Ayer terminé de ver Los Farad. Una serie de ocho capítulos que puedes devorar en dos tardes y que trata, con las licencias que sólo puede permitirse la ficción, un asunto tan delicado como el tráfico internacional de armas en la década de los ochenta. Sus referencias a los conflictos de la época, de la de entonces y alguno también de la de ahora, hacen que la política internacional se convierta en un asunto central de la trama. Reproducir la eterna batalla entre capitalismo y comunismo y lo sucedido en esos años previos a la caída del Muro hacen que la serie corra el riesgo de abusar del mensaje político que consigue convertir la mayoría de producciones de los últimos años en auténticos tostones para pretendidos intelectuales y que, lejos de entretener, aburren a cualquiera. Sin embargo, hay que reconocer que la serie sortea bien ese riesgo y consigue enganchar desde el principio poniendo el foco en la historia personal de los protagonistas y en ideas como la ambición, el orgullo, o ese juego de suma cero entre lealtad y traición que te mantienen pegado a la pantalla hasta el final. A veces las cosas son más sencillas de lo que parecen y para que una serie tenga éxito, basta con que sea entretenida.

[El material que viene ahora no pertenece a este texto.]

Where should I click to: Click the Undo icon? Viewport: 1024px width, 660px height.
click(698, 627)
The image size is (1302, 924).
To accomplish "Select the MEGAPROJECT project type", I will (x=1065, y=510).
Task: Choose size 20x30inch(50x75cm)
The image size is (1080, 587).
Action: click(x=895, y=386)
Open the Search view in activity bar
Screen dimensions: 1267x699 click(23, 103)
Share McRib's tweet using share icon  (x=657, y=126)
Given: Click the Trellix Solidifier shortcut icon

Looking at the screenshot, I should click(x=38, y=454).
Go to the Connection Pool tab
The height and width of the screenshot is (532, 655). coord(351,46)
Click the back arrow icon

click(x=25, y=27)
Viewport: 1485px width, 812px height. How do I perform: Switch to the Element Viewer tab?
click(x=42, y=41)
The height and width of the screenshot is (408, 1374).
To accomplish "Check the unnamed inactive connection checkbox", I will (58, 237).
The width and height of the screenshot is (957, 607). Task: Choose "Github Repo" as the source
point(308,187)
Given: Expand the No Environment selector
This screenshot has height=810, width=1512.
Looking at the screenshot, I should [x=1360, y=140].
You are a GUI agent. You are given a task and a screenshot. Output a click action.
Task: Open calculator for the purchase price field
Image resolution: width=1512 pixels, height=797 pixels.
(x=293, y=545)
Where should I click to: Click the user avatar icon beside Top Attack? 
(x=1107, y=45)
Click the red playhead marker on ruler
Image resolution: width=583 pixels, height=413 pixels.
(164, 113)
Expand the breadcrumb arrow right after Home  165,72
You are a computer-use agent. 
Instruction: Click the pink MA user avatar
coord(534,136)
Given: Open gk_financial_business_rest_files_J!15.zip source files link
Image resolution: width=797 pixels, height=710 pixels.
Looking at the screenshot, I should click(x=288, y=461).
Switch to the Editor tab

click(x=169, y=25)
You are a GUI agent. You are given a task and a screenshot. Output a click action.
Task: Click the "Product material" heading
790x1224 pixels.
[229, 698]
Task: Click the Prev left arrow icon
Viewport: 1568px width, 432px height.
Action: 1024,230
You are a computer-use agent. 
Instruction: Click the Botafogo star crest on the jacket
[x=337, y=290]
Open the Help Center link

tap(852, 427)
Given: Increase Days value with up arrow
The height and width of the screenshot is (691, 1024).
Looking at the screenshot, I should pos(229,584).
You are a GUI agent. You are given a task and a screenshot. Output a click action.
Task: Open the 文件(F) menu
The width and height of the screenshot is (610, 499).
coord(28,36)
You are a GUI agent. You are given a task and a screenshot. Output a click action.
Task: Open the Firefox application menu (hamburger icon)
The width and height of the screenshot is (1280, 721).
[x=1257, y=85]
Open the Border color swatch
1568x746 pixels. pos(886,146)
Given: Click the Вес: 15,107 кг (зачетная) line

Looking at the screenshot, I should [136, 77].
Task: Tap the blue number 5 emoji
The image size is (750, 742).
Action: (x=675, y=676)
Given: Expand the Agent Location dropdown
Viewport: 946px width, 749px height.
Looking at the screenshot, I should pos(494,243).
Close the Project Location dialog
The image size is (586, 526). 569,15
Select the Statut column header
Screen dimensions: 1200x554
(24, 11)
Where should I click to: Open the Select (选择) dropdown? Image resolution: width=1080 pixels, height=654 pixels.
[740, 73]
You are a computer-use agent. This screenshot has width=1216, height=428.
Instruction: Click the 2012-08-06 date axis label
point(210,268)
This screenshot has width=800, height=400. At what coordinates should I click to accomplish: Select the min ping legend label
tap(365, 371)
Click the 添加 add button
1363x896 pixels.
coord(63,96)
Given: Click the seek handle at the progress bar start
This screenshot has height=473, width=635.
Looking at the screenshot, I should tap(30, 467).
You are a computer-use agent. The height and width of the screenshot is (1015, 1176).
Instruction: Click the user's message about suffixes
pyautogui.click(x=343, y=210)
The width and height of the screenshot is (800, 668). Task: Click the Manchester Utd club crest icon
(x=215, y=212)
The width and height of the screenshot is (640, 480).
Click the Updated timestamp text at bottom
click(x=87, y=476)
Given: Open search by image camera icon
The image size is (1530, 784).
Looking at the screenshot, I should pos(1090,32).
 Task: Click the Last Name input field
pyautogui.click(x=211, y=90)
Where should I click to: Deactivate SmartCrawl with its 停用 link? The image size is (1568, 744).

Aunque eso no evita que puedan extraerse conclusiones interesantes. La principal es que la venganza no lleva a ningún lado. Los problemas de los Farad, y creo que no hago ningún spoiler, comienzan cuando al primer golpe que reciben del antagonista, Mawad, responden con el hígado en vez de con el cerebro. A partir de ese momento, sobrevuela constantemente esa idea de “para qué te metes” y uno recuerda incluso el concepto stop loss que se emplea en Bolsa. Ese término en el que uno asume las pérdidas y se dedica a otra cosa. Sin dejarse arrastrar por el orgullo a esa espiral peligrosa en la que la única consecuencia suele ser hacer más grande el agujero. Y es que hay que ser selectivo en las batallas, porque es mejor tener paz que tener razón.